— Exercise aim —
Please retype the data below in full.

— Supplied records —

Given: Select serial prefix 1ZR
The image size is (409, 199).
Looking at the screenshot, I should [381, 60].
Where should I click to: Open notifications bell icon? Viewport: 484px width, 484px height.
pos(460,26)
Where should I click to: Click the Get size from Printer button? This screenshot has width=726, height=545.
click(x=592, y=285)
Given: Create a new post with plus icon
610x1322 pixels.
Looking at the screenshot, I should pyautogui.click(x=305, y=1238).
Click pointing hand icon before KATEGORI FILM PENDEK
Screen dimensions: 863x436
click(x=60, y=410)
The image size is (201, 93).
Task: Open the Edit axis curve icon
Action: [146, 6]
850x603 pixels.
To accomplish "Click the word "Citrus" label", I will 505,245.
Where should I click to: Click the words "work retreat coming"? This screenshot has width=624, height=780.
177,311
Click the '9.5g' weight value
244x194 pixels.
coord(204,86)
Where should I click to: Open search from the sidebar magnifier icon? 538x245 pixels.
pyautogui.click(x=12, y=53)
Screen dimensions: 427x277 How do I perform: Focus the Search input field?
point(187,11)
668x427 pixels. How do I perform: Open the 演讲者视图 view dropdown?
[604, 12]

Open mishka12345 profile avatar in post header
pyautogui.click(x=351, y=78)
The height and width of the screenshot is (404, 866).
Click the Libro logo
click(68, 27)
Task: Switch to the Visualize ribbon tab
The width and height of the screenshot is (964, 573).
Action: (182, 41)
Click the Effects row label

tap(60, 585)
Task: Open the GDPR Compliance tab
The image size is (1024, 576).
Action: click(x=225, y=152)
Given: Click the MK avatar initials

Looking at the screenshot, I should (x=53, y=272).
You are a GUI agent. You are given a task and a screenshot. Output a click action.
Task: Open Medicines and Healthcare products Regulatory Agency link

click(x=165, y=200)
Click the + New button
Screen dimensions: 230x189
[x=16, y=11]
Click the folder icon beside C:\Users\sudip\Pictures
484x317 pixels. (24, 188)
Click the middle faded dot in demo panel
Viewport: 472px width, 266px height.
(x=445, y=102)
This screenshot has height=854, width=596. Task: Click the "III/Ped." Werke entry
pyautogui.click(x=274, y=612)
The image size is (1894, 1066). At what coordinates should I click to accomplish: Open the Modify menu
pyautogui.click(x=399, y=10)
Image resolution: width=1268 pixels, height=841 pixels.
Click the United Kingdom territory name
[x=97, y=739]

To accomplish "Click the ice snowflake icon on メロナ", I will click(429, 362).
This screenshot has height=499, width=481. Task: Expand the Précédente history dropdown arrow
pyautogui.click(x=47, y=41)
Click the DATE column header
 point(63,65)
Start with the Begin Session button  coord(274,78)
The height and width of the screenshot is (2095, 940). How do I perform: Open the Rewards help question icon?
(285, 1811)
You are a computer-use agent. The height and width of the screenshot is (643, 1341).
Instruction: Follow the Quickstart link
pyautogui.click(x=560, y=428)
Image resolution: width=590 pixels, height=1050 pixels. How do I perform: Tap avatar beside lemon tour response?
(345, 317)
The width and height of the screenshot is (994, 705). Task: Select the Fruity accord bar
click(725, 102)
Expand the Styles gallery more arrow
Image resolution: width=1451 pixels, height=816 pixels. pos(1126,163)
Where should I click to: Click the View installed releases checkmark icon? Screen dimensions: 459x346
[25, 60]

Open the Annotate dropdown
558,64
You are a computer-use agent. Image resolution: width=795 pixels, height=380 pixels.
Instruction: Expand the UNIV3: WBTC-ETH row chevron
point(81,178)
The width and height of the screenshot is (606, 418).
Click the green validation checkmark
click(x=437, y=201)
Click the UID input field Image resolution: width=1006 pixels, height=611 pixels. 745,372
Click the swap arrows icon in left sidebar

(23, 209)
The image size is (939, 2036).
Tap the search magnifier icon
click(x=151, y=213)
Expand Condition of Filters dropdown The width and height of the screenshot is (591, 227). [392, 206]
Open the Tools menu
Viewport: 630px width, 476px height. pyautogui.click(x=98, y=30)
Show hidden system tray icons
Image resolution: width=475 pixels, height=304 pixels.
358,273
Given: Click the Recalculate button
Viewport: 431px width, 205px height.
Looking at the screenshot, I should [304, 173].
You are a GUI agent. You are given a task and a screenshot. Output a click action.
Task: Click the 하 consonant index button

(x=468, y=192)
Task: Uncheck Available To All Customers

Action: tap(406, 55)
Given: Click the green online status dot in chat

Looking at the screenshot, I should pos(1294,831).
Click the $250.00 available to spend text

— Result —
Given: Select serial prefix 1ZR
The image size is (409, 199).
Looking at the screenshot, I should [381, 60].
Where should I click to: Open notifications bell icon? Viewport: 484px width, 484px height.
pos(460,26)
Where should I click to: Click the Get size from Printer button? This screenshot has width=726, height=545.
click(x=592, y=285)
Given: Create a new post with plus icon
610x1322 pixels.
Looking at the screenshot, I should pyautogui.click(x=305, y=1238).
Click pointing hand icon before KATEGORI FILM PENDEK
Screen dimensions: 863x436
click(x=60, y=410)
The image size is (201, 93).
Task: Open the Edit axis curve icon
Action: [146, 6]
850x603 pixels.
To accomplish "Click the word "Citrus" label", I will 505,245.
Where should I click to: Click the words "work retreat coming"? This screenshot has width=624, height=780.
177,311
Click the '9.5g' weight value
244x194 pixels.
coord(204,86)
Where should I click to: Open search from the sidebar magnifier icon? 538x245 pixels.
pyautogui.click(x=12, y=53)
Screen dimensions: 427x277 How do I perform: Focus the Search input field?
point(187,11)
668x427 pixels. How do I perform: Open the 演讲者视图 view dropdown?
[604, 12]

Open mishka12345 profile avatar in post header
pyautogui.click(x=351, y=78)
The height and width of the screenshot is (404, 866).
Click the Libro logo
click(68, 27)
Task: Switch to the Visualize ribbon tab
The width and height of the screenshot is (964, 573).
Action: (182, 41)
Click the Effects row label

tap(60, 585)
Task: Open the GDPR Compliance tab
The image size is (1024, 576).
Action: click(x=225, y=152)
Given: Click the MK avatar initials

Looking at the screenshot, I should (x=53, y=272).
You are a GUI agent. You are given a task and a screenshot. Output a click action.
Task: Open Medicines and Healthcare products Regulatory Agency link

click(x=165, y=200)
Click the + New button
Screen dimensions: 230x189
[x=16, y=11]
Click the folder icon beside C:\Users\sudip\Pictures
484x317 pixels. (24, 188)
Click the middle faded dot in demo panel
Viewport: 472px width, 266px height.
(x=445, y=102)
This screenshot has height=854, width=596. Task: Click the "III/Ped." Werke entry
pyautogui.click(x=274, y=612)
The image size is (1894, 1066). At what coordinates should I click to accomplish: Open the Modify menu
pyautogui.click(x=399, y=10)
Image resolution: width=1268 pixels, height=841 pixels.
Click the United Kingdom territory name
[x=97, y=739]

To accomplish "Click the ice snowflake icon on メロナ", I will click(429, 362).
This screenshot has height=499, width=481. Task: Expand the Précédente history dropdown arrow
pyautogui.click(x=47, y=41)
Click the DATE column header
 point(63,65)
Start with the Begin Session button  coord(274,78)
The height and width of the screenshot is (2095, 940). How do I perform: Open the Rewards help question icon?
(285, 1811)
You are a computer-use agent. The height and width of the screenshot is (643, 1341).
Instruction: Follow the Quickstart link
pyautogui.click(x=560, y=428)
Image resolution: width=590 pixels, height=1050 pixels. How do I perform: Tap avatar beside lemon tour response?
(345, 317)
The width and height of the screenshot is (994, 705). Task: Select the Fruity accord bar
click(725, 102)
Expand the Styles gallery more arrow
Image resolution: width=1451 pixels, height=816 pixels. pos(1126,163)
Where should I click to: Click the View installed releases checkmark icon? Screen dimensions: 459x346
[25, 60]

Open the Annotate dropdown
558,64
You are a computer-use agent. Image resolution: width=795 pixels, height=380 pixels.
Instruction: Expand the UNIV3: WBTC-ETH row chevron
point(81,178)
The width and height of the screenshot is (606, 418).
Click the green validation checkmark
click(x=437, y=201)
Click the UID input field Image resolution: width=1006 pixels, height=611 pixels. 745,372
Click the swap arrows icon in left sidebar

(23, 209)
The image size is (939, 2036).
Tap the search magnifier icon
click(x=151, y=213)
Expand Condition of Filters dropdown The width and height of the screenshot is (591, 227). [392, 206]
Open the Tools menu
Viewport: 630px width, 476px height. pyautogui.click(x=98, y=30)
Show hidden system tray icons
Image resolution: width=475 pixels, height=304 pixels.
358,273
Given: Click the Recalculate button
Viewport: 431px width, 205px height.
Looking at the screenshot, I should [304, 173].
You are a GUI agent. You are given a task and a screenshot. Output a click action.
Task: Click the 하 consonant index button

(x=468, y=192)
Task: Uncheck Available To All Customers

Action: tap(406, 55)
Given: Click the green online status dot in chat

Looking at the screenshot, I should pos(1294,831).
Click the $250.00 available to spend text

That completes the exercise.